STATED PROBLEM:
Output each line of the records below as a JSON list of strings, one string per line, leaving out blank lines and the pictures.

ENTRIES PROVIDED:

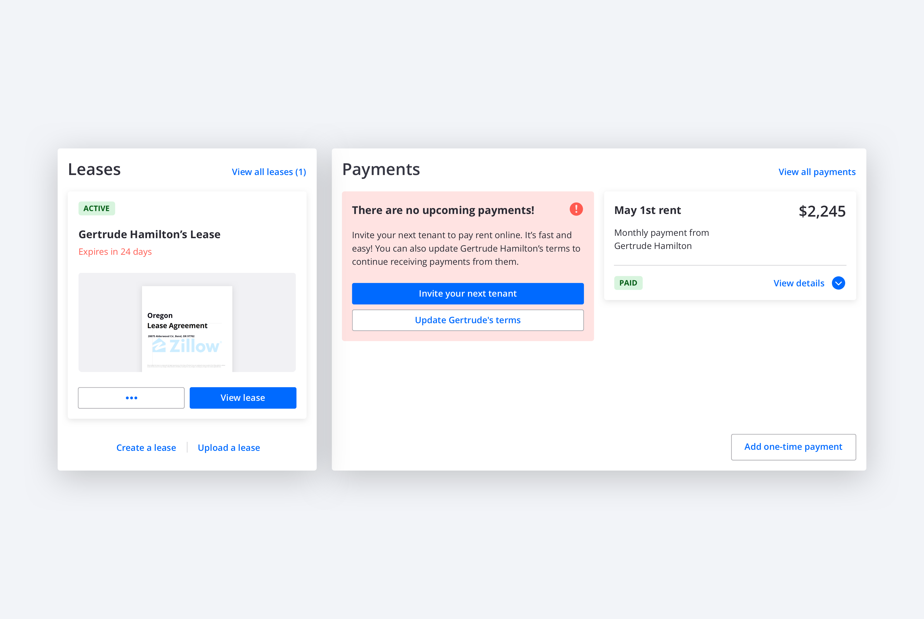The image size is (924, 619).
Task: Select View all leases (1) menu item
Action: 268,171
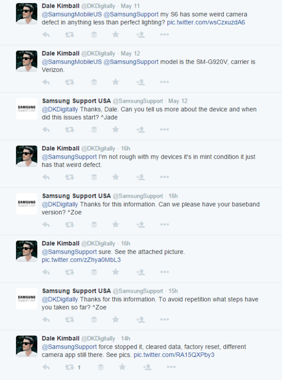Screen dimensions: 282x380
Task: Buffer stack icon on attached picture tweet
Action: [94, 272]
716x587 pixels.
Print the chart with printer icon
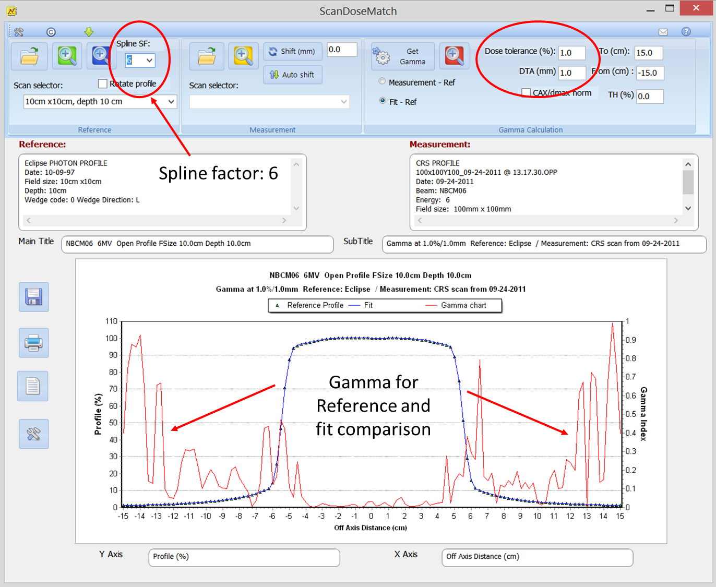34,343
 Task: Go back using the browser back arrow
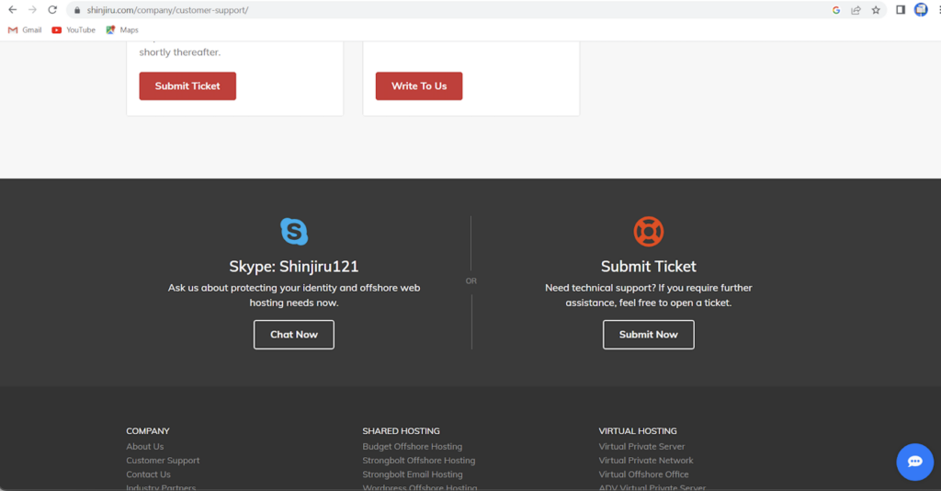pyautogui.click(x=12, y=10)
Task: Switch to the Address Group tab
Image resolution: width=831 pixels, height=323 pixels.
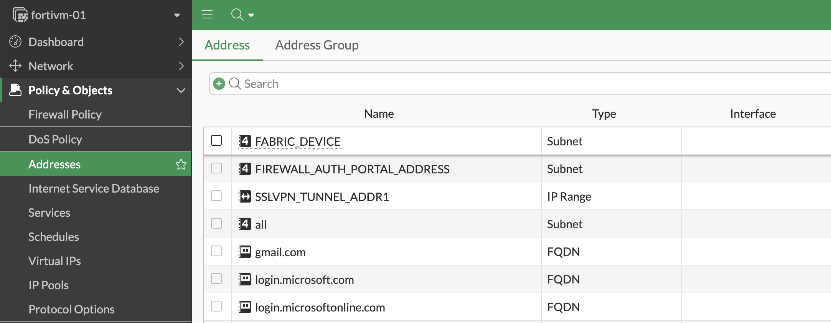Action: (317, 45)
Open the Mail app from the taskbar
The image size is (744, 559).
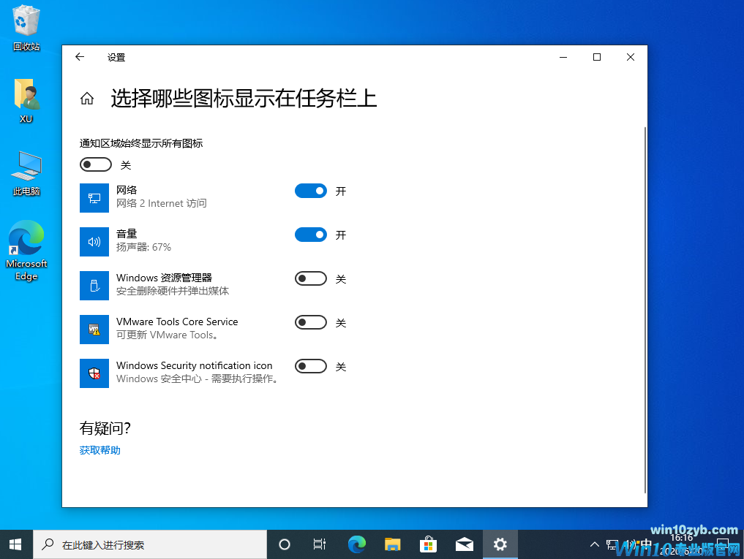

FINISHED EXERCISE:
[
  "The image size is (924, 619).",
  "Task: Select View all leases (1) menu item",
  "Action: 268,171",
  "Screen dimensions: 282x380",
  "Task: Buffer stack icon on attached picture tweet",
  "Action: [94, 272]",
  "716x587 pixels.",
  "Print the chart with printer icon",
  "34,343",
  " Task: Go back using the browser back arrow",
  "pyautogui.click(x=12, y=10)",
  "Task: Switch to the Address Group tab",
  "Image resolution: width=831 pixels, height=323 pixels.",
  "Action: (317, 45)",
  "Open the Mail app from the taskbar",
  "The image size is (744, 559)."
]